Apesar do sucesso na recuperação de crianças e jovens, o director da UIIC admite que a média pode mudar a qualquer momento: "Temos tido sorte. Tenho a noção de que a qualquer momento podemos ter uma Maddie. Não somos bruxos, somos apenas polícias", diz.

Difícil investigar

Só os desaparecimentos em que não haja suspeita de crime - rapto, por exemplo - são investigados pela Brigada de Desaparecidos, que, em Lisboa, conta apenas com oito elementos permanentes.

Os restantes casos são encaminhados para unidades especializadas. "O desaparecimento, por si só, não é um crime e não é tratado como processo-crime", diz o director. Isto tem uma vantagem: um desaparecimento nunca prescreve, mas também acarreta desvantagens: os inspectores que integram as brigadas de desaparecidos não podem socorrer-se de todas as ferramentas de investigação criminal - como escutas, buscas em residências e todas as que precisem de autorização prévia de um juiz. De qualquer forma, "90% dos desaparecimentos não são fruto de crime", garante o inspector Nogueira.

Raptos parentais

Normalmente, as crianças até aos 12 anos desaparecem porque se perdem, diz o inspector, que recorda o caso, não muito antigo, de uma criança de quatro anos que esteve desaparecida dois dias - a apenas 500 metros de casa, sem saber como regressar. Também há casos de crianças que assistem a cenas de violência entre os pais e "acabam por sair de casa, desorientadas". Acabam por voltar horas ou poucos dias depois.

Até à faixa etária dos 12 anos, há outro fenómeno em crescimento: os raptos parentais. Nos últimos três meses, Lisboa registou 12 desaparecimentos de crianças com menos de 12 anos. "Cerca de 80% são raptos parentais", assume o inspector Nogueira.

No mesmo período, houve 218 participações relativas a jovens entre os 12 e os 17 anos, que correspondem a cerca de 120 desaparecimentos efectivos. Vinte ainda estavam por resolver no final do mês passado. "Mas nenhum destes casos é especialmente complicado, será uma questão de dias até os resolvermos", garante o inspector.

Clientes habituais

Entre os adolescentes, o habitual fenómeno da sazonalidade dos desaparecimento mantém-se. Em Maio e Junho os números disparam, porque os jovens não querem contar aos pais que vão chumbar na escola e fogem de casa. Em Setembro aumentam novamente, por causa dos amores de Verão. Em qualquer dos casos, os adolescentes regressam voluntariamente, passados poucos dias.

Também há os adolescentes, sobretudo institucionalizados, que são clientes habituais da brigada.

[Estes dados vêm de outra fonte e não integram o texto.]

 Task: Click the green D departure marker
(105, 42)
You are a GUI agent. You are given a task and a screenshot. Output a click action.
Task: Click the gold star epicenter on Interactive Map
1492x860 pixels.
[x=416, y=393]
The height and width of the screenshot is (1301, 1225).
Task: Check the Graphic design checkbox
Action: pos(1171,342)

Chegam a desaparecer várias vezes no mesmo ano. "No ano passado fomos buscar o mesmo rapaz várias vezes ao Colombo e ao Vasco da Gama. Gostava de sair, de ver as montras e depois acabámos por perceber que também gostava de andar no carro da polícia", recorda Ramos Caniço. Estes casos contribuem para inflacionar, muito, as estatísticas. "No entanto, não levantam problemas. Há alguns jovens de quem até já temos o número de telemóvel e basta ligar-lhes a perguntar quando tencionam voltar", revela o director.»